FileNotFoundError – If the output directory does not exist

Examples:

>>> # Using ExperimentPaths:
>>> exp = create_experiment("my_experiment")
>>> generate_prefix_tree(event_log, exp)
Prefix Tree saved as: experiments/my_experiment/img/prefix_tree.png
>>> # Using direct path:
>>> generate_prefix_tree(event_log, "output/visualizations")  # Directory must exist
Prefix Tree saved as: output/visualizations/prefix_tree.png
langgraph_compare.visualize.generate_visualizations(event_log: DataFrame, graph: CompiledStateGraph, output_dir: ExperimentPaths | str) None[source]

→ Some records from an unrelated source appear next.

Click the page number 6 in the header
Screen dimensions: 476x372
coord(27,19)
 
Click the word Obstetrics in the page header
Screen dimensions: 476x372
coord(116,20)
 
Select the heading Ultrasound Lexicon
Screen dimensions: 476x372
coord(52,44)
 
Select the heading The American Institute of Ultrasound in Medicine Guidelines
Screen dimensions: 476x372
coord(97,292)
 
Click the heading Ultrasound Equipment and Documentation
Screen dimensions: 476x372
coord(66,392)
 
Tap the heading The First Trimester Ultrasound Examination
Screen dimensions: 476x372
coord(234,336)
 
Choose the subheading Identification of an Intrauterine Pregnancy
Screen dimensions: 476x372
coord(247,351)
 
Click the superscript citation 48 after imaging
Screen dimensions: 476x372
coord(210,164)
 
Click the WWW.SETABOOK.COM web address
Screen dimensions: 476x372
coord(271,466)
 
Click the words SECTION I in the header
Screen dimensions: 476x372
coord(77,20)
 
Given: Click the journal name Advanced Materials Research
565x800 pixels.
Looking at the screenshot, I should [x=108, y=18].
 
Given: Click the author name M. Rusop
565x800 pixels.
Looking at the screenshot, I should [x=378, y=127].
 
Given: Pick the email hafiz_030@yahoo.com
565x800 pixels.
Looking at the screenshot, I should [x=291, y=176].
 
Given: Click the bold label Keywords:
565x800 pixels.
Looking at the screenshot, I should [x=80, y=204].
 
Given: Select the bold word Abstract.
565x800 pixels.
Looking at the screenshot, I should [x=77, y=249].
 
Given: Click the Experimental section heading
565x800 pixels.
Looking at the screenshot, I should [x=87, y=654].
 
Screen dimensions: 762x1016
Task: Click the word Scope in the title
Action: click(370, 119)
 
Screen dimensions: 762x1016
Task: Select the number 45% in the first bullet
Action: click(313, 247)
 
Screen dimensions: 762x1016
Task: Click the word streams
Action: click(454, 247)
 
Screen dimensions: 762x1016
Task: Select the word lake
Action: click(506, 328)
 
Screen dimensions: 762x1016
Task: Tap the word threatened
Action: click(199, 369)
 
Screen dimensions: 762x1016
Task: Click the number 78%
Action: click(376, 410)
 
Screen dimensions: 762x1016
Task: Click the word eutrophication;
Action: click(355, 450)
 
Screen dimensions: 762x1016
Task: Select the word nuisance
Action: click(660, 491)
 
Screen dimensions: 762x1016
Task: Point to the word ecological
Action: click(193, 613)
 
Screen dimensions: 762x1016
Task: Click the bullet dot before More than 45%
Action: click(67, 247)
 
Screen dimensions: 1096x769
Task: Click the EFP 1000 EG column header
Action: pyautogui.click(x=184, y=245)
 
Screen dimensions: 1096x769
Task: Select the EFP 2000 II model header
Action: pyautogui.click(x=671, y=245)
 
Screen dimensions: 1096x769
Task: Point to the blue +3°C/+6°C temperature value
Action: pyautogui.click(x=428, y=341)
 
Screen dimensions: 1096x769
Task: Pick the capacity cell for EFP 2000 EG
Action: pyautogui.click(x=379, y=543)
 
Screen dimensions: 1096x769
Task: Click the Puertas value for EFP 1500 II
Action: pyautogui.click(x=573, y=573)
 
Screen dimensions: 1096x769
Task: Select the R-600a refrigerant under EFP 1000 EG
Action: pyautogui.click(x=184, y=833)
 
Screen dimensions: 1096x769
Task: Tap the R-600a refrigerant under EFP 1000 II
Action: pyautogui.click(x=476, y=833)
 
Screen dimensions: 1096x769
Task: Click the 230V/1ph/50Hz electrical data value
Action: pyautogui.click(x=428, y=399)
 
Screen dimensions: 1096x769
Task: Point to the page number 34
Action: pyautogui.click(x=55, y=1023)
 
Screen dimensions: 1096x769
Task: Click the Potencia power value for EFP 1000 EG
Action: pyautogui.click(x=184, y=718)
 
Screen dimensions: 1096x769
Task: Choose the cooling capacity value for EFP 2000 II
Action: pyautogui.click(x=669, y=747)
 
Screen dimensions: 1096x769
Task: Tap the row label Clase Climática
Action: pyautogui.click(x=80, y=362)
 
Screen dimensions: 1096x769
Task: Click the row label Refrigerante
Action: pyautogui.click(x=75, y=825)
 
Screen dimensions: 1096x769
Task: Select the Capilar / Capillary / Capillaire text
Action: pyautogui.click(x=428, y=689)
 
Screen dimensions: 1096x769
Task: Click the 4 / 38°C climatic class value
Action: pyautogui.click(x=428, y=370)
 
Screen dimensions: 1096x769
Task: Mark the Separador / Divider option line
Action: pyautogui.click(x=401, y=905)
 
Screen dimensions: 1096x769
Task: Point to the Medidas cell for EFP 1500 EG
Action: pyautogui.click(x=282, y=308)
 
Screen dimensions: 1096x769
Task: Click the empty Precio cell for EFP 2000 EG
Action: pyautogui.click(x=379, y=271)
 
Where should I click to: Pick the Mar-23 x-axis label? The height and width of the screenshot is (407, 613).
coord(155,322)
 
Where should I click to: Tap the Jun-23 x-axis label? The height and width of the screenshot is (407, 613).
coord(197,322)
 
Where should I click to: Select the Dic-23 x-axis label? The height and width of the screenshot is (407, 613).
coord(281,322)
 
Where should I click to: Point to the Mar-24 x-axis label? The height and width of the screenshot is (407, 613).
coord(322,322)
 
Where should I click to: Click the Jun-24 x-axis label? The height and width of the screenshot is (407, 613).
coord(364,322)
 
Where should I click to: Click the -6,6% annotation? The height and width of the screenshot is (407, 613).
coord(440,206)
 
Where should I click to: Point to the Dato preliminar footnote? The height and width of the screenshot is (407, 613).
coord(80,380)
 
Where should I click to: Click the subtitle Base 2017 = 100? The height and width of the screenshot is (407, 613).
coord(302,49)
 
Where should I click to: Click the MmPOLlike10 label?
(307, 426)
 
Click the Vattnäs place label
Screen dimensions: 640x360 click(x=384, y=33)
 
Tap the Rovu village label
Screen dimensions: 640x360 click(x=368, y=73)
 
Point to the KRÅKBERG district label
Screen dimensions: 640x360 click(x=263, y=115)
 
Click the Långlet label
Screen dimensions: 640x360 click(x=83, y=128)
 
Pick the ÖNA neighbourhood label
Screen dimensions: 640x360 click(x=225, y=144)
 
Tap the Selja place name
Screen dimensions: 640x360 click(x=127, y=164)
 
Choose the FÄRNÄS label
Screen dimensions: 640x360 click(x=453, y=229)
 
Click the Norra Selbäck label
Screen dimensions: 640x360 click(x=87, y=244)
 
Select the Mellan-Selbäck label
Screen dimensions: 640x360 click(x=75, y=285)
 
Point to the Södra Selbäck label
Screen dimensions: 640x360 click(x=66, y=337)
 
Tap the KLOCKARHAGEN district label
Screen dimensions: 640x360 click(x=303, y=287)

Generate and save all process visualizations.

Parameters:
  • event_log (pd.DataFrame) – Event log data

  • graph (CompiledStateGraph) – Compiled state graph

  • output_dir (Union[ExperimentPaths, str]) – ExperimentPaths instance or directory path where visualizations will be saved

Raises:

FileNotFoundError – If the output directory does not exist

Examples:

>>> # Using ExperimentPaths:
>>> exp = create_experiment("my_experiment")
>>> generate_visualizations(event_log, graph, exp)
Generating all visualizations...
Mermaid saved as: experiments/my_experiment/img/mermaid.png
Prefix Tree saved as: experiments/my_experiment/img/prefix_tree.png
Performance DFG saved as: experiments/my_experiment/img/dfg_performance.png
All visualizations generated successfully!
>>> # Using direct path:
>>> generate_visualizations(event_log, graph, "output/visualizations")  # Directory must exist
Generating all visualizations...
Mermaid saved as: output/visualizations/mermaid.png
Prefix Tree saved as: output/visualizations/prefix_tree.png
Performance DFG saved as: output/visualizations/dfg_performance.png
All visualizations generated successfully!